テセウスのかわいい私2
コンプレックスって、ナルシシズム化しやすい。自分に興味を持ち続けるってすごく苦痛。一挙一動に、違和感が付き纏う。息してる時、ブサイクかも。ご飯食べてる時、気持ち悪いかも。会話してる時、醜いかも。誰かわからないしてるの"かも"に指摘されて、呼吸をするのが苦しくなる。それでも誰よりもわたしがわたしに興味がある、誰かのインスタの投稿よりも今日の盛れてるわたしの写真にしか興味が無い。よく「自分大好きだね。」なんて言われると拍子抜けした顔をしてしまう。欠けてるところを補い続けたらこうなっちゃっただけなのに。複雑化した劣等感に当てた癖がこの年齢になっても消えない。そんなのものの副産物がナルシストなんて言われてしまう。
2023年8月 大事なわたしの夏を犠牲に整形した。今までの生ぬるいプロテーゼ入れるとかじゃなくて顔面の骨をガッツリ切った。生きてきた最大のコンプレックスを処理してやった。ずっとこれだけは治さないと死ねないと思うほどに、思い続けてきた。Xデー前日は眠ることが出来なくて、麻酔から目覚めた苦痛を想像しては冷や汗。そんなに怖い思いをしながらも私の足は軽やかに弾みながらクリニックへと向かう。手術室のベットに横たわると体が鉛みたいに強張り、「怖い」と声を出せないほどに緊張していた。リラックスを忘れた右手は側にいた看護師さんの袖をこれ以上ない圧力で握り、笑気麻酔を当てられた瞬間に床に落ちた。生まれた時、奇形児レベルの出っ歯で嫌な思いをたくさんしてきた。口を閉じようとする時、ご飯を食べる時、話をする時、全ての口の動きに思念が付きまとう。ただ突出してるだけなのにジンジン疼いて怪我してるみたいに意識させられる。だからこれだけは殺さないといけないと思い続けていた。

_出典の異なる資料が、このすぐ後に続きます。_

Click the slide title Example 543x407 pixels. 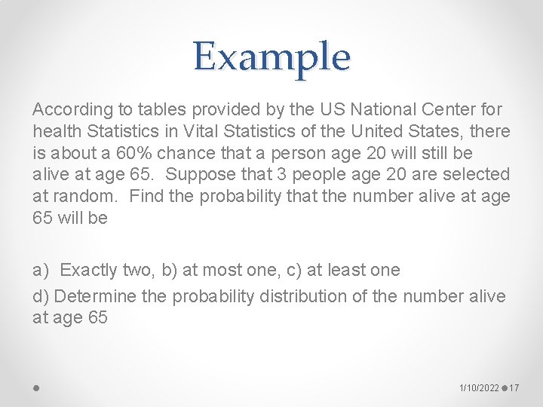point(272,57)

麻酔、スキップから目が覚める。第一感超激痛。起きて何回も何回も何回も死にたいって思った。息できない前がうまく見えない痛みで寝られない。不安不安不安不安、パンパンの顔を見ながら完成系が上手くイメージできない。DT6ヶ月目、第二感不明。かわいくなったのか本当によくわからない。「やってよかった?」というクエッションに胸を張って「はい。」とは言えない。それでも終わったらから言えることがたくさんたくさーんある。
ひとつは、意外と思ってたより自由だったのかもってこと。呪いみたいなものだった、強迫的な観念に支配されてた。高校生の頃を思い出した。移動教室も一緒に行くような友達が髪型を変えて登校した。みんな、彼女をかわいいってチヤホヤして騒ぎ立てた。そういえばあの子クラスで一番可愛いんだった、忘れてた。私は素直に「かわいい」っていえなかった。その場の全ての光景がゲロ吐きそうなくらい違和感。素直に言えばいいのに、劣等感と自尊心が捏ねられて喉奥で詰まってしまう。その不安定さの正体を突き詰めたところで、彼女と並べられたかわいくない私の顔の価値へと帰還してしまう。

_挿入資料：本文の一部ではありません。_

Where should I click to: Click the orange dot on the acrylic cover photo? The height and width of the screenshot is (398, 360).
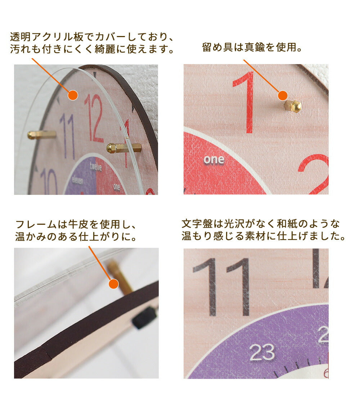click(73, 95)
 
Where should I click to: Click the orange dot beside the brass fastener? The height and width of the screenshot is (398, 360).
click(283, 96)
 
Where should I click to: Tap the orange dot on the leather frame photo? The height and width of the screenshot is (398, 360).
click(113, 284)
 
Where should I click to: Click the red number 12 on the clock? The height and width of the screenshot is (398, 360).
click(94, 118)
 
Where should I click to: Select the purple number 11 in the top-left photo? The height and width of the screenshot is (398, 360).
click(68, 136)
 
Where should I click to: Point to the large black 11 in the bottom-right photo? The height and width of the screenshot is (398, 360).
click(221, 287)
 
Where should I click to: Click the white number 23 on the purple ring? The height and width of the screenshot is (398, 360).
click(262, 352)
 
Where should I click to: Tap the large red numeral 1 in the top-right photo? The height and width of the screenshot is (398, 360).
click(244, 102)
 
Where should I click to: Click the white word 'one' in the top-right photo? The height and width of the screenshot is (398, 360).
click(214, 160)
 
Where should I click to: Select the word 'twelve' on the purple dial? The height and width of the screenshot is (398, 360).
click(96, 167)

ふたつには、それでもまだ見た目に執着するってこと。なんて幼稚、でも可愛くないと心が湧かないんだもん。Twitterのタイムラインをみて可愛い子を見つけるたびにモチベーションと焦燥感がダンスする。私が過ごしてるこの1秒1秒にもっと世界が可愛くなってしまう。はやくしなきゃ、がんばらなきゃ、追いつかなきゃ、フォローして擬似的な自慰を繰り返す。自分がカービィだったら取り込んでモノにしちゃうのに、そんな感じでいいねを押しまくる。可愛くなった自分の姿妄想して大興奮。数日すると、最新のアルゴリズムを強く憎む。おすすめに出てくる顔整いみて鬱。整形しても無駄、毎回毎回基準が上がって満足しない。ありきたりな話、この繰り返し、私の毎日。

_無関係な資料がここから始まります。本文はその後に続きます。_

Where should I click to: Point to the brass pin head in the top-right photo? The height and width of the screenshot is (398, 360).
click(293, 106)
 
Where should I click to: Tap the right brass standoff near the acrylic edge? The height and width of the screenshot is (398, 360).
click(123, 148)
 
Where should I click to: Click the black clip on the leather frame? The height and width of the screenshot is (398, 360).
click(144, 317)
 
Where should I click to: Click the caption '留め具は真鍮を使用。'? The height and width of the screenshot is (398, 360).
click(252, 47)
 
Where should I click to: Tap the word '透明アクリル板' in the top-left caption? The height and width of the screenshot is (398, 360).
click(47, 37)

20XX年 整形済みのかわいいを売りにしてるインフルエンサーの〇〇ちゃんが亡くなった。「よかった。」とアンサーできない私にとって整形は魔法じゃないけど、明日もっと自分を愛せるかもしれないという救いではある。そんな心境の中聞いた彼女の凶報で絶望した。散々、女の子を可愛くして恋して勉強して仕事して悲しんで病んできたのに、メスの投入を繰り返してきたあの顔も、最後にはただの死体になるだけなんだ。私たちが守ってきた正義とか、結局天国か地獄か閻魔様が決めるんだと思うとしょうもない。なーんだ、この世界ってつまんないじゃん。